On the producer side of the economy, however, companies continue to face challenges. The prices of many materials and commodities are rising as consumer demand rises. Metals and lumber are becoming more expensive, which erodes corporate profits. Freight cost is also currently high due to high demand and constrained supply. Oil prices are also expected to rise this year, which will add additional freight cost to companies.
Competition also poses a geopolitical risk to material handling companies. Countries such as China are increasing their influence on emerging markets, which leaves less of an opportunity for U.S.-based supply chains. On the positive side, interest rates are expected to remain low for the next few years despite inflation concerns, which is good news for the manufacturing sector due to its high sensitivity to interest rates.
The U.S. labor market has also been a concern in recent months.

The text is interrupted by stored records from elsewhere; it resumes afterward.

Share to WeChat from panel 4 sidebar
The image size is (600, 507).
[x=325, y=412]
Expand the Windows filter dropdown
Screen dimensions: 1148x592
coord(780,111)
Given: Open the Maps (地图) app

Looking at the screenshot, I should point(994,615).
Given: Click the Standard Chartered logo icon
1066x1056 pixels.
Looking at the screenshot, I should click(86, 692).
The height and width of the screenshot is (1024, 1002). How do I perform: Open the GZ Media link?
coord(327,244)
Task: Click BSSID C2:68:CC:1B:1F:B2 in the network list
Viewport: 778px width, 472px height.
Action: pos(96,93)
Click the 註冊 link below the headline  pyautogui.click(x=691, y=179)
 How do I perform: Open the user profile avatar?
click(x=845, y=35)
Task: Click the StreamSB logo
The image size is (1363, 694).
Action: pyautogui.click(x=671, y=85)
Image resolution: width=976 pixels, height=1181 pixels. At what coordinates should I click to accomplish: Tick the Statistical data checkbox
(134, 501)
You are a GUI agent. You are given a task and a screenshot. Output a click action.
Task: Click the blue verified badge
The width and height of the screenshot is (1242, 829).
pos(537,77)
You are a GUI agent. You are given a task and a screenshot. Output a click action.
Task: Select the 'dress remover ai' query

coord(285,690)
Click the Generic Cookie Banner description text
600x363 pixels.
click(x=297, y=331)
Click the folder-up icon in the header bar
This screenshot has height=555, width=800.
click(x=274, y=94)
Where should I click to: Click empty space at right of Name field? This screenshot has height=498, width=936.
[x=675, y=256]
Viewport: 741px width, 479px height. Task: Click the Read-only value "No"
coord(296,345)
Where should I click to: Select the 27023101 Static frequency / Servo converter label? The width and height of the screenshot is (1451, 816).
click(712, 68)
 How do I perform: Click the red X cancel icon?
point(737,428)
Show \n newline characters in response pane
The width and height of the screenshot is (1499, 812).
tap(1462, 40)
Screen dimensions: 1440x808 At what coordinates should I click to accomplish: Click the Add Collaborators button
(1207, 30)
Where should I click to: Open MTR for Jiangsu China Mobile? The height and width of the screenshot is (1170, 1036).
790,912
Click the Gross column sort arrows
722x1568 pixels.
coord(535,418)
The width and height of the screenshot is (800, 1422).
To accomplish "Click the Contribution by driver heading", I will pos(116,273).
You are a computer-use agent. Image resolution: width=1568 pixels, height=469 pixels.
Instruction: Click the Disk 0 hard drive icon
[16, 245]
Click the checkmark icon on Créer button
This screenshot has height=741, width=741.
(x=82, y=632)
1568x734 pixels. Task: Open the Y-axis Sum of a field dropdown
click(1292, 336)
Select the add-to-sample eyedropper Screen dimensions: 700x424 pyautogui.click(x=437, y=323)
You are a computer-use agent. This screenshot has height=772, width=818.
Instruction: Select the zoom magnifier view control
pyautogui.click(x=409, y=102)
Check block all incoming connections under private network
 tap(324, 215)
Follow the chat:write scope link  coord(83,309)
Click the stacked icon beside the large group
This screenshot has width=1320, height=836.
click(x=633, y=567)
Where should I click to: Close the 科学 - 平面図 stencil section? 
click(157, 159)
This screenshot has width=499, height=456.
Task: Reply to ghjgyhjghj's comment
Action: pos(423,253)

Low-wage jobs were the most affected by the pandemic, as these are often the kinds of jobs that cannot be done remotely. As vaccination rates rise and businesses reopen, labor force participation has begun to increase and is expected to continue to do so for the next several months. However, it could be years before the U.S. is back to its pre-pandemic unemployment rates.
At the same time, competition for educated workers is expected to increase over the next year. Remote work is not likely to return to pre-pandemic levels, and companies who never previously considered remote work will be using it to their advantage to have access to a more geographically-diverse, and therefore larger, labor market.
Though the U.S. is facing economic challenges along with the rest of the world, the economy is strong and continues to grow. Manufacturing, material handling and supply chains are doing well and are likely to stay on trend as the year continues.